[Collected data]
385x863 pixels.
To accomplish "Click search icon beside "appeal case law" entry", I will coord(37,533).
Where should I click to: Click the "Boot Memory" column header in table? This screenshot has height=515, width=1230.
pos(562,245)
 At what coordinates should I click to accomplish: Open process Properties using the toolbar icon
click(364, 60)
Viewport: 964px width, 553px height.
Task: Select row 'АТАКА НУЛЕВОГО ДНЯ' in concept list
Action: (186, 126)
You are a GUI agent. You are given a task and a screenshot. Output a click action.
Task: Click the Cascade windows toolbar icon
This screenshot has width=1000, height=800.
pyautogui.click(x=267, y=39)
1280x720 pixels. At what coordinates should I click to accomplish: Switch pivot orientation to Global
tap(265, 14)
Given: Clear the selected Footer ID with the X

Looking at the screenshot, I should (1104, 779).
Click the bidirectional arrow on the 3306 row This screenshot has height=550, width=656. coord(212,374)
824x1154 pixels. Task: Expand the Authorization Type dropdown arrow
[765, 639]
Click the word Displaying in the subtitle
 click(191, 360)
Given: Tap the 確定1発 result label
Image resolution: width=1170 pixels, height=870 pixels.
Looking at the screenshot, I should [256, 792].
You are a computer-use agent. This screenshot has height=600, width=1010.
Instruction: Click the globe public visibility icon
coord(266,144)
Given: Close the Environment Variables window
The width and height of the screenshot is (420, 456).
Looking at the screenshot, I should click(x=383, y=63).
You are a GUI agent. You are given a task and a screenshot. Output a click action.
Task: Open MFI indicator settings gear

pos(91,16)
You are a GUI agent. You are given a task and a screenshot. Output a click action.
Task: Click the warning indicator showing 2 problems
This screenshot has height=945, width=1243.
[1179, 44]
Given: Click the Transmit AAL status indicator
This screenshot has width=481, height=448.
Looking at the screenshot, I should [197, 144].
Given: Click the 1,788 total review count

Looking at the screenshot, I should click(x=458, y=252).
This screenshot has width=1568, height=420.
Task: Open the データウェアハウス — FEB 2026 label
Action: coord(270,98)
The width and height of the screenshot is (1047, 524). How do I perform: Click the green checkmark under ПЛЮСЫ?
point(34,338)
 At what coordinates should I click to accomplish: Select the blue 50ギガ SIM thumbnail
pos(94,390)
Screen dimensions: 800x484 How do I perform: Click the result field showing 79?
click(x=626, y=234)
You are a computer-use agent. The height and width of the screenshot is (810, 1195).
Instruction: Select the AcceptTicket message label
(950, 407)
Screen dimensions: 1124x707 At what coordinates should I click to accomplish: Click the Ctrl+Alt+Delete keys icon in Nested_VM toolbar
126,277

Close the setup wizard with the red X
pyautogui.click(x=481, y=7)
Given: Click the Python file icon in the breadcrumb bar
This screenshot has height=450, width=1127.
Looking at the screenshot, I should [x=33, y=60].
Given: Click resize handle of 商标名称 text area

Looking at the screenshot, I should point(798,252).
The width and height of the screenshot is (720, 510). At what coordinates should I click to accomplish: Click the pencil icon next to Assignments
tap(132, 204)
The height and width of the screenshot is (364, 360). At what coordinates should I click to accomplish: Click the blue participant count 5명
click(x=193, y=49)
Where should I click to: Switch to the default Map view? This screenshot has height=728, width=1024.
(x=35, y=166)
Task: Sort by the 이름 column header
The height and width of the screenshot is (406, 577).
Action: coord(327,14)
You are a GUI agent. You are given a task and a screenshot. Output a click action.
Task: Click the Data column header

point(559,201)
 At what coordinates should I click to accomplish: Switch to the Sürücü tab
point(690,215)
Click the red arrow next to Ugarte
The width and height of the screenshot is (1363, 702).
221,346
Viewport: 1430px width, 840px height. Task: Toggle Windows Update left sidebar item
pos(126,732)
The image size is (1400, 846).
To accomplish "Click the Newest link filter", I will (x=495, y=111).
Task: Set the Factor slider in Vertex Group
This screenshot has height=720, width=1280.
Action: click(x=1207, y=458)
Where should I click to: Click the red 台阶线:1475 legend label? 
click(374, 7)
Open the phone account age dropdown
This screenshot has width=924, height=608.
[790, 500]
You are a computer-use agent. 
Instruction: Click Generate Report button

## Task objective
Print, please, the lines above from the very first through the one that holds "Given: Tap the 確定1発 result label", both included, word for word and with nothing else.

## Written solution
385x863 pixels.
To accomplish "Click search icon beside "appeal case law" entry", I will coord(37,533).
Where should I click to: Click the "Boot Memory" column header in table? This screenshot has height=515, width=1230.
pos(562,245)
 At what coordinates should I click to accomplish: Open process Properties using the toolbar icon
click(364, 60)
Viewport: 964px width, 553px height.
Task: Select row 'АТАКА НУЛЕВОГО ДНЯ' in concept list
Action: (186, 126)
You are a GUI agent. You are given a task and a screenshot. Output a click action.
Task: Click the Cascade windows toolbar icon
This screenshot has width=1000, height=800.
pyautogui.click(x=267, y=39)
1280x720 pixels. At what coordinates should I click to accomplish: Switch pivot orientation to Global
tap(265, 14)
Given: Clear the selected Footer ID with the X

Looking at the screenshot, I should (1104, 779).
Click the bidirectional arrow on the 3306 row This screenshot has height=550, width=656. coord(212,374)
824x1154 pixels. Task: Expand the Authorization Type dropdown arrow
[765, 639]
Click the word Displaying in the subtitle
 click(191, 360)
Given: Tap the 確定1発 result label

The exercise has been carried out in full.